Danon has remained true to the core principles of his party and his country. His righteous opposition when his party makes mistakes – such as the 2009 freeze on building residences for Jews on the West Bank or accepting the two-state solution – shows a strength of character. As he points out, “It’s not easy being in a room of thirty people, alone saying no.”

His rise through Israel’s national camp institutions reveals tactical skill: serving as assistant to Uzi Landau, as head of the World Betar Organization, then head of the World Likud Organization, as organizer of street protests and challenger to the prime minister for the party’s leadership. These efforts culminated in his strong showing in his party’s electoral list (coming in No. 5) and the jaw-dropping 85 percent of the vote he won in elections to lead Likud’s Central Committee. With reason, the Forward newspaper calls him “a master of social and conventional media” and the Times of Israel deems him “a major stumbling block toward Palestinian statehood.”

Finally, the vision: Its fullest articulation is found in his 2012 book, Israel: The Will to Prevail (Palgrave), where he sketches an ambitious and contrarian view of his country’s foreign policy. Arguing that “history shows us Israel is often better off when she acts on her own behalf … even if that means contravening the wishes of U.S. administrations,” he concludes that the Jewish state “fares best when she makes decisions based on her own best interests.” Jerusalem, he holds, should pursue its goals “with or without backing from her allies.” This argument, commonplace enough for most states, is audacious in the case of small, beleaguered Israel.

Danon’s moment may have arrived.
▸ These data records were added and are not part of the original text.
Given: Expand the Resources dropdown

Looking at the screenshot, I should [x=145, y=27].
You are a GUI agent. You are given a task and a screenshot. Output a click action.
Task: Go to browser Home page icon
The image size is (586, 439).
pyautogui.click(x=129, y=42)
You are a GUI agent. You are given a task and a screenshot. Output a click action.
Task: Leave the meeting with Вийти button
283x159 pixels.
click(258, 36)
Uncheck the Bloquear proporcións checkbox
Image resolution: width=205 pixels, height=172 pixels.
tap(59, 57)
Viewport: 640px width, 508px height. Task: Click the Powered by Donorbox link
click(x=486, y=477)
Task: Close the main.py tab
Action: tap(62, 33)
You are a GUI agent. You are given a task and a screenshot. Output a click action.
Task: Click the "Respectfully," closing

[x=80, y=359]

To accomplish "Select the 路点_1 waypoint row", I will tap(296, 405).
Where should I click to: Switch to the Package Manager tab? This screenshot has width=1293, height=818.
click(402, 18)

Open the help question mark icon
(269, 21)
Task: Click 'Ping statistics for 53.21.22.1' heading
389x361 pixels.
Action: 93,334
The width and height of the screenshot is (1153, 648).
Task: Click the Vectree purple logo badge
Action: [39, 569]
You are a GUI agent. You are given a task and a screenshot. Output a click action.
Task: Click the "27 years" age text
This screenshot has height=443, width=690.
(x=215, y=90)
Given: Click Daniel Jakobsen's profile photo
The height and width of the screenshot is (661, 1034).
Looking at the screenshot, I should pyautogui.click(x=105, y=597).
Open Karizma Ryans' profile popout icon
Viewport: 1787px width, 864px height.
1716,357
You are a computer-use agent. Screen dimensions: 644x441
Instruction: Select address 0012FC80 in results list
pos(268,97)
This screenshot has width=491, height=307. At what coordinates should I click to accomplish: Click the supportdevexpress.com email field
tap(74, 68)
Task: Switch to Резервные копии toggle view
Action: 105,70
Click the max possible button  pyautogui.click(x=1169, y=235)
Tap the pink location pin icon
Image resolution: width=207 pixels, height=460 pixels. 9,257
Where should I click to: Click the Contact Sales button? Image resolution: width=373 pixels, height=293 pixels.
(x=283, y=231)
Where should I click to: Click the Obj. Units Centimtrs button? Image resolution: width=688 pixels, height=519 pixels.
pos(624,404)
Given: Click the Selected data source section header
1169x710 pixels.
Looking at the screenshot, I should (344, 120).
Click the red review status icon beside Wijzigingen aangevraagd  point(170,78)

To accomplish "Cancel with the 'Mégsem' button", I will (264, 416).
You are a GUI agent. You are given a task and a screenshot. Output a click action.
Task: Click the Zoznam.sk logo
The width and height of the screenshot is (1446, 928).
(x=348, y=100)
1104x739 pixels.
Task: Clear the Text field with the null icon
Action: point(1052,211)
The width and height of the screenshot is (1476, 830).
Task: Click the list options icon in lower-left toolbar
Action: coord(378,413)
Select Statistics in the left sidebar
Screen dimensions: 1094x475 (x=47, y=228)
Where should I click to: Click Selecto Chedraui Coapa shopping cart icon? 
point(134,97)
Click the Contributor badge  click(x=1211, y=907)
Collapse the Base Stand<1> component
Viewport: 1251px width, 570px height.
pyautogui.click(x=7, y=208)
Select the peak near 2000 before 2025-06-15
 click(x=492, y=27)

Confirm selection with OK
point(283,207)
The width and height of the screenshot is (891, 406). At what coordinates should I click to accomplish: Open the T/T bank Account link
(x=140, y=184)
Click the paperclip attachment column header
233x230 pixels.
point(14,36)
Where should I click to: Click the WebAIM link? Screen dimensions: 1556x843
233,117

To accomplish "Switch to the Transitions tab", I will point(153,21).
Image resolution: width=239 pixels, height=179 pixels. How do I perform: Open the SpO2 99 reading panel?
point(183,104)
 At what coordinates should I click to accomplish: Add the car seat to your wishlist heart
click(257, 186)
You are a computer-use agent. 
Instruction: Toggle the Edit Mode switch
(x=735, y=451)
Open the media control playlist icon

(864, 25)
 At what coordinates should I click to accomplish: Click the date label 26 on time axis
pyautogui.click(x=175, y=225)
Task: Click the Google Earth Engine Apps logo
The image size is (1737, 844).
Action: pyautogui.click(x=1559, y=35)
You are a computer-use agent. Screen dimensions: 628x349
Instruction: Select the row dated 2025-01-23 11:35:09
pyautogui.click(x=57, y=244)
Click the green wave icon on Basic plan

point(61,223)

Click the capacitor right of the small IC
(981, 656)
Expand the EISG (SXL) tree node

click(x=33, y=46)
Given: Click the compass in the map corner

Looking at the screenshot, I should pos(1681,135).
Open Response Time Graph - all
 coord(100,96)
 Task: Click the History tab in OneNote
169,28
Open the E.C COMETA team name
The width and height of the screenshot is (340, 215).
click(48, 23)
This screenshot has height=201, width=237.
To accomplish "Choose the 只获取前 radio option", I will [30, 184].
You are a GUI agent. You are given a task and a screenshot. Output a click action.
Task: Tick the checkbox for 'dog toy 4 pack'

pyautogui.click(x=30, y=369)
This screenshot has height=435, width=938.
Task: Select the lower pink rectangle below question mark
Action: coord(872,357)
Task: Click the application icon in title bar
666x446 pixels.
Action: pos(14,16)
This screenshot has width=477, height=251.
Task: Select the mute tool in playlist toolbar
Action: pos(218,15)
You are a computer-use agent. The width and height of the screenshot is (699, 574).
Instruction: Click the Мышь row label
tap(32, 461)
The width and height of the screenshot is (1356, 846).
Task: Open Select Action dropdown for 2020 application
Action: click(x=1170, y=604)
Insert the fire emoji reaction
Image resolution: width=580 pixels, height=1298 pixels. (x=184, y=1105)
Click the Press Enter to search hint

As Netanyahu appears to be making excessive and immoral concessions to the Palestinian Authority, Danon has emerged as a leading dissident ready to challenge his prime minister (remember “lunacy”). Should Netanyahu feel no longer welcome in his own party and leave it to found a new one (following exactly in Ariel Sharon’s 2005 footsteps), Danon will be a potential candidate to lead Likud and win a subsequent election.

One sign of his rise is the invective used against him. Justice Minister Tzipi Livni coined the term “Danonism” and demanded that Netanyahu reject it. Gideon Levy, an extreme left columnist for Ha’aretz newspaper, disdainfully but fearfully writes that “little Danny Danon will be big, the sugar of the Israeli right. … [he] will go far.”

Looked at in historical perspective, since the taciturn but principled Yitzhak Shamir left the prime ministry in 1992, his six successors variously engaged in political betrayal, ethical corruption, and delusional egotism. Sharon (2001-06) abandoned his electoral mandate to the point that he had to flee his own party, even as his financial shenanigans had him in constant trouble with the law. Ehud Olmert (2006-09) had to resign due to a cloud of corruption charges. Focused on the Iranian threat, Netanyahu did well since 2009 but his recent offer of 104 murderers disturbingly contradicts the electoral platform of a half year ago.